General characteristics
- Type: Gunboat
- Length: 130 ft (40 m)
- Beam: 26.6 ft (8.1 m)
- Draft: 3.94 ft (1.20 m)
- Installed power: 40 hp (29.4 kW)
- Propulsion: Sails 1 Steam boiler for side-propelled wheels
- Crew: 38 to 50
- Armament: 2 × 32-pounder cannons

= Anhambaí =

Gunboat operated by the navies of the Empire of Brazil and Paraguay

Anhambaí is a museum ship and former gunboat operated by the navies of the Empire of Brazil and Paraguay. It is on display in the Vapor Cué National Park, located in the municipality of Caraguatay, Cordillera Department, Paraguay.
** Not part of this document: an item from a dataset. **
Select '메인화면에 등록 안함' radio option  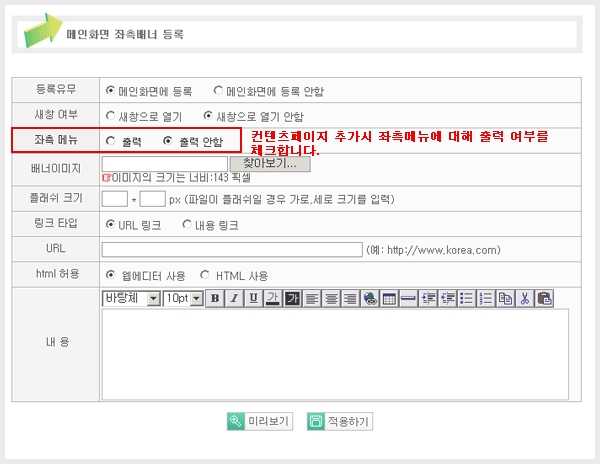pyautogui.click(x=218, y=90)
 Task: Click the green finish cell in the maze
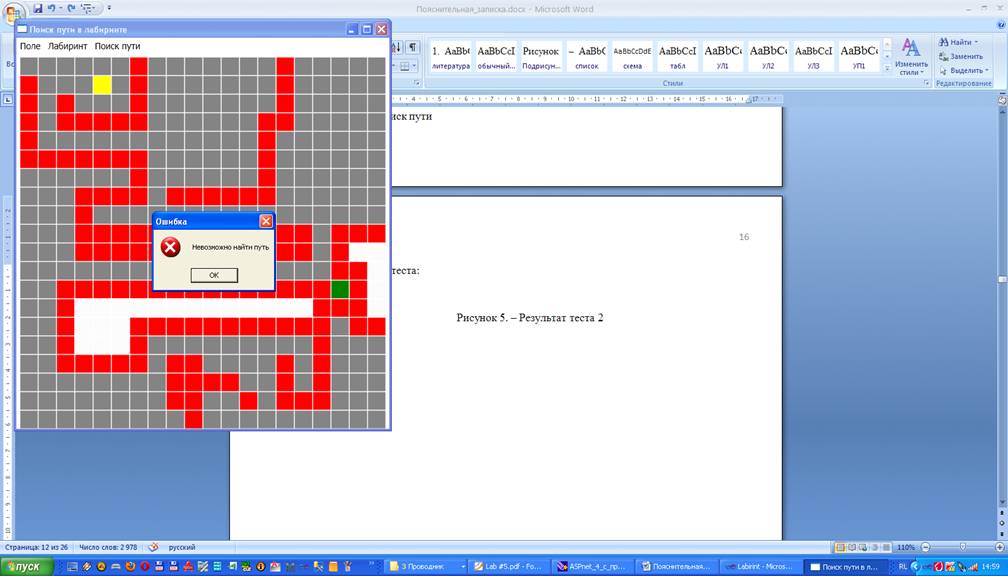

The boat was built in England and incorporated into the Brazilian Imperial Navy on June 25, 1858. In the Paraguayan War, during the initial offensive of the Paraguayans on Brazil in December 1865, it acted in the defense of the New Coimbra Fort, offering artillery fire and support during the withdrawal of Brazilian forces.

The following month, while its crew were trying to flee to Cuiabá, it was captured by the Paraguayans, resulting in the death of a major part of the crew. In 1867, under Paraguayan control, it supported the Paraguayan forces in Corumbá against Brazilian attempts to retake the city. About two years later, after the imperial troops advanced on Caraguatay, where it was stationed, the crew set fire to it and sank it to avoid its capture. It remained submerged in the Yhaguy River until the 1970s, when it was recovered and restored, and has been on display at the Vapor Cué museum ever since.

== Characteristics ==
Anhambaí was built at the Mier & Maslor shipyard in England. It was named after the Serra Anhambai or Anhanvay, the source of the Miranda River, in present-day Mato Grosso do Sul. With an iron hull and propelled by a mixed system of sails and side wheels driven by a 40-hp steam engine with vertical cylinders, the gunboat also had a rectangular steam boiler with two burners. Its dimensions were 39.62 (130 feet) meters long, with a beam of between 6.11 meters and 8.10 meters, and a draft of 1.2 meters. It had two artillery pieces (howitzers) of 32-pound caliber.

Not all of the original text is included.